Der SEV verfolgt die Diskussion um die Vergabe des Grossauftrags der SBB für die Beschaffung von 116 neuen Doppelstockzügen (rund 2 Milliarden Franken) an Siemens Mobility und hat dazu eine differenzierte Haltung. Die neuen Züge sollen ab etwa 2030 im Raum Zürich sowie in der Romandie eingesetzt werden.

«Natürlich wäre es wichtig gewesen, wäre dieser bedeutende Auftrag an ein Schweizer Unternehmen gegangen – das wäre ein starkes Signal für den Werkplatz Schweiz gewesen», sagt Patrick Kummer, Vizepräsident des SEV. Eine starke inländische Produktion und solide Arbeitsplätze im Werkplatz Schweiz sind entscheidend, um die Zukunft der Bahnindustrie nachhaltig zu sichern. Der SEV setzt sich weiterhin dafür ein, dass Wertschöpfung und Know-how in der Schweiz erhalten bleiben.

«Wir gehen aber davon aus, dass die SBB bei der Vergabe des Auftrags sämtliche Vorgaben des öffentlichen Beschaffungsrechts eingehalten hat», erklärt Patrick Kummer. Dem SEV sind keine Hinweise darauf bekannt, dass das Verfahren nicht korrekt, transparent oder rechtmässig abgelaufen wäre.

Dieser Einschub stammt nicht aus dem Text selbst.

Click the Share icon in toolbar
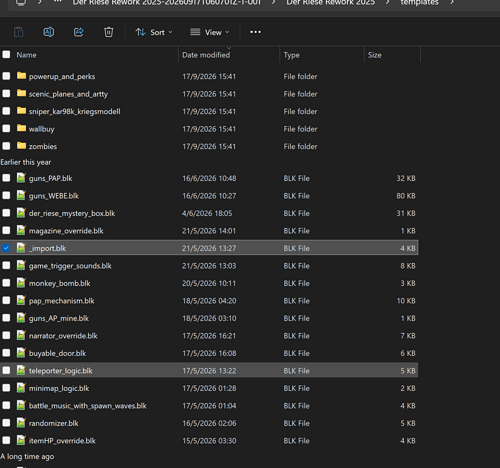click(x=79, y=32)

In der Öffentlichkeit werde die Vergabe teils sehr kritisch kommentiert. Der SEV anerkennt, dass bei Beschaffungen dieser Grössenordnung unterschiedliche Einschätzungen und Interessen aufeinandertreffen und es ein grosses Interesse gibt, solche Aufträge an inländische Unternehmen zu vergeben. Entscheidend sei aber, dass das Verfahren korrekt abläuft und die gesetzlichen Vorgaben konsequent eingehalten werden. So riskiert man keine Vergeltungsmassnahmen gegenüber Schweizer Unternehmen, die sehr oft Aufträge aus dem europäischen Ausland erhalten und so viel zu verlieren haben. «Die geäusserte Kritik an der Vergabe teilen wir nicht», so Kummer. «Die Unternehmen, die an der Ausschreibung teilgenommen haben, können nun natürlich gegen den Vergabeentscheid Beschwerde einreichen.»